O fogo é um elemento fascinante, que impõe respeito e, de certa forma, um certo medo. Contudo, não nos podemos esquecer que foi ele o responsável pelo avanço do ser humano até aos dias de hoje. O fogo é um elemento de purificação, da acção da transmutação, a destruição que permite o renascer, a Fénix que, morrendo envolta em chamas, renasce para uma nova existência, aprimorando o seu ser. Fogo é força, é vontade, é vida, e, tantas vezes, para se viver é preciso libertarmo-nos de tudo o que, verdadeiramente, nos consome.
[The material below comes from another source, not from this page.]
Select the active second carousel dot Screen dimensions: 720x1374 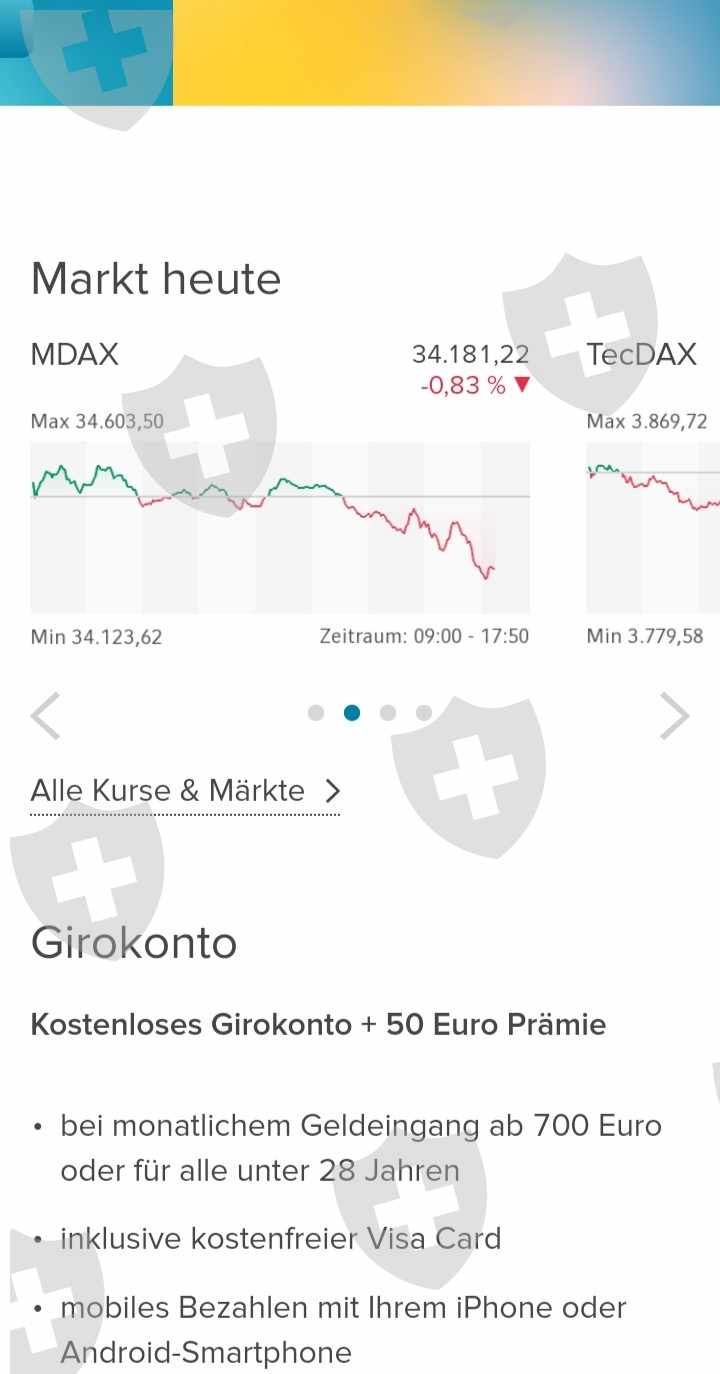(x=352, y=713)
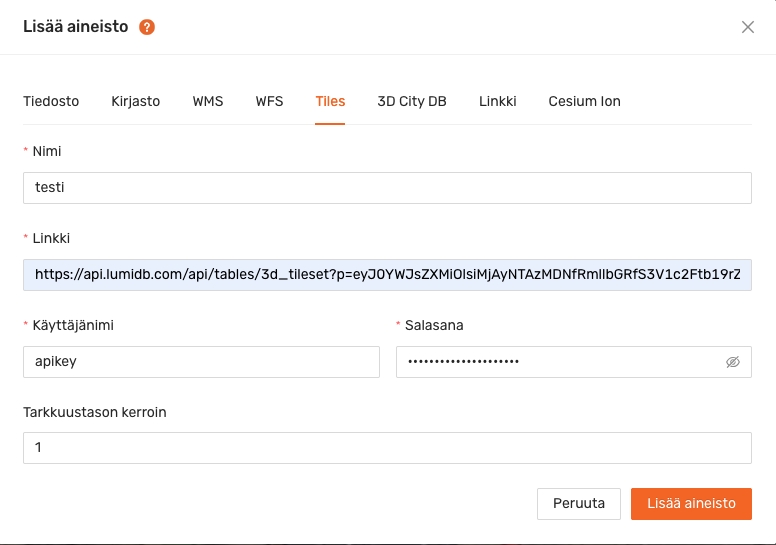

O mundo que nos rodeia mostra-nos muito do que precisamos de fazer em nós, individual e colectivamente, até porque, sem o primeiro, dificilmente haverá o segundo. Num momento de tanta dor e tanto sofrimento, nós, que não estamos a ser afectados directamente por este flagelo, até porque os que estão só poderão fazê-lo mais tarde, ao mesmo tempo que nos colocamos em causa e, quem assim pretender, encontrar formas de poder auxiliar, precisamos de olhar as nossas vidas, a nossa forma de estar e de ser, as nossas prioridades, os nossos valores e o que pretendemos para nós, e compreender o que precisa de ser transformado, o que precisa de morrer para renascer, o que precisamos de nos libertar para que possamos encontrar o caminho aberto para o que realmente queremos para as nossas vidas. Da mesma forma, precisamos de compreender que essa mudança não pode ser apenas temporária, um impulso de um momento, mas sim uma vivência diária e constante, um trabalho contínuo.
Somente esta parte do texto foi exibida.